• _Dataset excerpts_
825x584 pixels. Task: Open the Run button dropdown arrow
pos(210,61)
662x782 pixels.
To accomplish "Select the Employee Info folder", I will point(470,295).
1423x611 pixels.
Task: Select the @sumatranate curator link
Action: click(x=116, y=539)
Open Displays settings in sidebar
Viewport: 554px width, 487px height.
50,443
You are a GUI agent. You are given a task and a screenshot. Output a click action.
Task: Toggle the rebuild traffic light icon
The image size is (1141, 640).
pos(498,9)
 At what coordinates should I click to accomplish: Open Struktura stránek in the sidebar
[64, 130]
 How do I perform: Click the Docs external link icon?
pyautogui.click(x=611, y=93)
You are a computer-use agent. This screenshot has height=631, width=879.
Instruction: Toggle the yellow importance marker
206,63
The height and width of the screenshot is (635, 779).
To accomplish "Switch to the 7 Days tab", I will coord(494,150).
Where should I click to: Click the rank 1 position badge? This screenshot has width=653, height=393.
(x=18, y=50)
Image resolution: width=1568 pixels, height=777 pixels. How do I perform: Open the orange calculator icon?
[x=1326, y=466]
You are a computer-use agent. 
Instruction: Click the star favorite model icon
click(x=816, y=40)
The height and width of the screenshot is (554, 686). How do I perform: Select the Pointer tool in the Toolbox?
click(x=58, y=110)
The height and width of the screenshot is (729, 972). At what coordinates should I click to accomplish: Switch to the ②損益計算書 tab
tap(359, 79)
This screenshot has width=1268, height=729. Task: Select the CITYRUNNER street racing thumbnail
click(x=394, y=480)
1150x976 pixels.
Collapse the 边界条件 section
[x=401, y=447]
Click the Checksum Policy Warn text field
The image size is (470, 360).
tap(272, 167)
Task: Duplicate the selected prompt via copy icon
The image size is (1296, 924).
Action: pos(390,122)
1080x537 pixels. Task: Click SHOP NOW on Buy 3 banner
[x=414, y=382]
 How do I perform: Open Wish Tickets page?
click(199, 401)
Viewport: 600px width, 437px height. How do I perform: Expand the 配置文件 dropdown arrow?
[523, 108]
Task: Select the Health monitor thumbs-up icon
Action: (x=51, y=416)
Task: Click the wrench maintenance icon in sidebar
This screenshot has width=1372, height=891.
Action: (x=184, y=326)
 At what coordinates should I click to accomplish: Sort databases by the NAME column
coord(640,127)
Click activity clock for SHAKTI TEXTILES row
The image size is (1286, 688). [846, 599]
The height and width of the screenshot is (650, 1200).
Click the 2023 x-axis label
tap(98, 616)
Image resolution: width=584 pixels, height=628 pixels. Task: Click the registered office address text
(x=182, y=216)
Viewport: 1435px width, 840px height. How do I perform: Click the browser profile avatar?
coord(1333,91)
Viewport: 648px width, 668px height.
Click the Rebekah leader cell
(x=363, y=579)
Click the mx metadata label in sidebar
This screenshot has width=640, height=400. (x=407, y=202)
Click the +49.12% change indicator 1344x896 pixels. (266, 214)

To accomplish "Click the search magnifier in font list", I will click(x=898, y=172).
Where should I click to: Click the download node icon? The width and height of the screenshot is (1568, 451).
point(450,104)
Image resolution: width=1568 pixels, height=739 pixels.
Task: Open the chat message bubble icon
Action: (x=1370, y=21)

• _Given instruction_
Copy out the records above word for word.

• _Solution to this exercise_
825x584 pixels. Task: Open the Run button dropdown arrow
pos(210,61)
662x782 pixels.
To accomplish "Select the Employee Info folder", I will point(470,295).
1423x611 pixels.
Task: Select the @sumatranate curator link
Action: click(x=116, y=539)
Open Displays settings in sidebar
Viewport: 554px width, 487px height.
50,443
You are a GUI agent. You are given a task and a screenshot. Output a click action.
Task: Toggle the rebuild traffic light icon
The image size is (1141, 640).
pos(498,9)
 At what coordinates should I click to accomplish: Open Struktura stránek in the sidebar
[64, 130]
 How do I perform: Click the Docs external link icon?
pyautogui.click(x=611, y=93)
You are a computer-use agent. This screenshot has height=631, width=879.
Instruction: Toggle the yellow importance marker
206,63
The height and width of the screenshot is (635, 779).
To accomplish "Switch to the 7 Days tab", I will coord(494,150).
Where should I click to: Click the rank 1 position badge? This screenshot has width=653, height=393.
(x=18, y=50)
Image resolution: width=1568 pixels, height=777 pixels. How do I perform: Open the orange calculator icon?
[x=1326, y=466]
You are a computer-use agent. 
Instruction: Click the star favorite model icon
click(x=816, y=40)
The height and width of the screenshot is (554, 686). How do I perform: Select the Pointer tool in the Toolbox?
click(x=58, y=110)
The height and width of the screenshot is (729, 972). At what coordinates should I click to accomplish: Switch to the ②損益計算書 tab
tap(359, 79)
This screenshot has width=1268, height=729. Task: Select the CITYRUNNER street racing thumbnail
click(x=394, y=480)
1150x976 pixels.
Collapse the 边界条件 section
[x=401, y=447]
Click the Checksum Policy Warn text field
The image size is (470, 360).
tap(272, 167)
Task: Duplicate the selected prompt via copy icon
The image size is (1296, 924).
Action: pos(390,122)
1080x537 pixels. Task: Click SHOP NOW on Buy 3 banner
[x=414, y=382]
 How do I perform: Open Wish Tickets page?
click(199, 401)
Viewport: 600px width, 437px height. How do I perform: Expand the 配置文件 dropdown arrow?
[523, 108]
Task: Select the Health monitor thumbs-up icon
Action: (x=51, y=416)
Task: Click the wrench maintenance icon in sidebar
This screenshot has width=1372, height=891.
Action: (x=184, y=326)
 At what coordinates should I click to accomplish: Sort databases by the NAME column
coord(640,127)
Click activity clock for SHAKTI TEXTILES row
The image size is (1286, 688). [846, 599]
The height and width of the screenshot is (650, 1200).
Click the 2023 x-axis label
tap(98, 616)
Image resolution: width=584 pixels, height=628 pixels. Task: Click the registered office address text
(x=182, y=216)
Viewport: 1435px width, 840px height. How do I perform: Click the browser profile avatar?
coord(1333,91)
Viewport: 648px width, 668px height.
Click the Rebekah leader cell
(x=363, y=579)
Click the mx metadata label in sidebar
This screenshot has width=640, height=400. (x=407, y=202)
Click the +49.12% change indicator 1344x896 pixels. (266, 214)

To accomplish "Click the search magnifier in font list", I will click(x=898, y=172).
Where should I click to: Click the download node icon? The width and height of the screenshot is (1568, 451).
point(450,104)
Image resolution: width=1568 pixels, height=739 pixels.
Task: Open the chat message bubble icon
Action: (x=1370, y=21)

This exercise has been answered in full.